On Wed, Aug 28, 2019 at 10:10 AM Earl Baugh <earl.baugh(a)gmail.com> wrote:
One point/ direction nobody seems to have mentioned
was “what if Linus
found out about BSD on PC hw”? From what I’ve read he wasn’t aware of it,
so perhaps a very different outcome could have been
A couple of items. Linus is on record as saying if he had known about the
'magic FTP site' at UCB for 386BSD code download, he would have obtained it
[it is how most of us got it in those days]. The sad part is that his
University was licensed for it from UCB, so *they could have gotten the
code* is they had asked for it. But as Larry has pointed out, many
Universities in those days took a fairly restrictive view of access to the
Unix sources; so it's still now clear if Linus himself would have gotten a
— what if Linus did find out about it and then ultimately took it over (
removing the caustic personalities ) or at worst
Hmmm, I fear, Linus just would have been one more personality, or his
version would have been one more fork in the quickly branching, BSD tree. The
real problem IMO was the lawsuit which happened shortly after 368BSD went
into the wild. Let me tell you about my own experience from the time.
As I said, people like myself got scared that UNIX for a PC/386 would not
be available. We had Minix, but it did not use the paging HW, whereas
Linus' code did and we thought, Linus code was unencumbered (it
wasn't/isn't, while* it is a rewrite*, it is still based on the AT&T IP -
but again that's a different part of story).
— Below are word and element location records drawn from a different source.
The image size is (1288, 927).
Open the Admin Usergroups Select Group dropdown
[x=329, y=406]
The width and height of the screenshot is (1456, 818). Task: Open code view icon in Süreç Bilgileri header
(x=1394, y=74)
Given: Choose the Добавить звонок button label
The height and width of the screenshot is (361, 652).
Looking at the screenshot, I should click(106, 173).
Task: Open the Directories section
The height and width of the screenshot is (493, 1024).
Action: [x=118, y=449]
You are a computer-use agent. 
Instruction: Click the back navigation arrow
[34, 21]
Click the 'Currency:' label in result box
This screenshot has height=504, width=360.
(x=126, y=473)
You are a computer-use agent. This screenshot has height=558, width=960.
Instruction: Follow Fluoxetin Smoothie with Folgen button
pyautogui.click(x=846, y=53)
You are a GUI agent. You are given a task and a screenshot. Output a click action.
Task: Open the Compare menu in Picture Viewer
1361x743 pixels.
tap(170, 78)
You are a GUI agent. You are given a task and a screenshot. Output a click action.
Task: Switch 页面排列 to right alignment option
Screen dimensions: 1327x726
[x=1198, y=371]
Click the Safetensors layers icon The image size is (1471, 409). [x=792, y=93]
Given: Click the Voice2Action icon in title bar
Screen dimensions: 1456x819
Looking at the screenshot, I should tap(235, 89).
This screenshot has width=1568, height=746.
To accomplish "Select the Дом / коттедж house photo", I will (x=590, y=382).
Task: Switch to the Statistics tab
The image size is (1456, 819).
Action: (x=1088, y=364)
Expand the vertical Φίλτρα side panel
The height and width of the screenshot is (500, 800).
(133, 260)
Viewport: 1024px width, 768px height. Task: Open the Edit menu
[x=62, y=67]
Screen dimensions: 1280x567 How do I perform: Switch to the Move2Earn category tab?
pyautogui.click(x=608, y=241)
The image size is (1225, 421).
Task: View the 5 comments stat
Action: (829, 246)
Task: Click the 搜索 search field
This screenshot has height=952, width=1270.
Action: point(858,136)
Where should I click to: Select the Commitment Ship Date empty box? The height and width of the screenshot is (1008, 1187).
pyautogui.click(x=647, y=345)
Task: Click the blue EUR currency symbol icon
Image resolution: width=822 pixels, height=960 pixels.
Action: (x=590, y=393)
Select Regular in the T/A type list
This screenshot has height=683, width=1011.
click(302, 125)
I know I had personally had bought Minix myself for whatever it was (??$70
IIRC) in a 'book' of N floppies from Prentiss-Hall. I was semi-happy
because it was a rewrite of Unix and was better than DOS. But .... it was
originally floppy only for the 16 bit 8088 (XT not the AT) and very, slow
and had quite limited in functionality (it did have a C compiler and ed but
no vi, and definitely not, sockets). At the time, at work, I had a copy of
the WD 1003 controller documentation - which was the disk controller IBM
had used for the AT. A lot of people doing hacking on PC Unix in those
days did not have that document as it turned out.
So one of the first things I did, was to hack together a Minix AT/IDE
driver for my system and sent it back, maybe posted it to net.noise (I've
forgotten). As I had known him my UCB days, shortly thereafter it went
into the wild, Joilitz contacted me. He had tried to write his AT disk
driver for his version via "reverse engineering" (the BIOS ROMs I think).
Bill's original code worked to a point but had some issues and he was
looking for some help. I had a Wyse 32:16, which was one of the first 386
based PCs. Hence, I got my copy of Bill's work via the secret address to
download. We updated his driver with missing info I gave him (FWIW:
this in the DDJ articles). Anyway, now I had a 'real UNIX' and it was
BSD even, Minix was not only primarily floppy-based, but it was a V7 clone
so the difference was remarkable.
Then lawyers showed up....
I know I got scared and so did a lot of others. Linus has recently made
his post, so we all jumped. The rest is history, although as I point out,
it is likely world today would have been much different it AT&T had won the
lawsuit. But they did not so that is a moot point.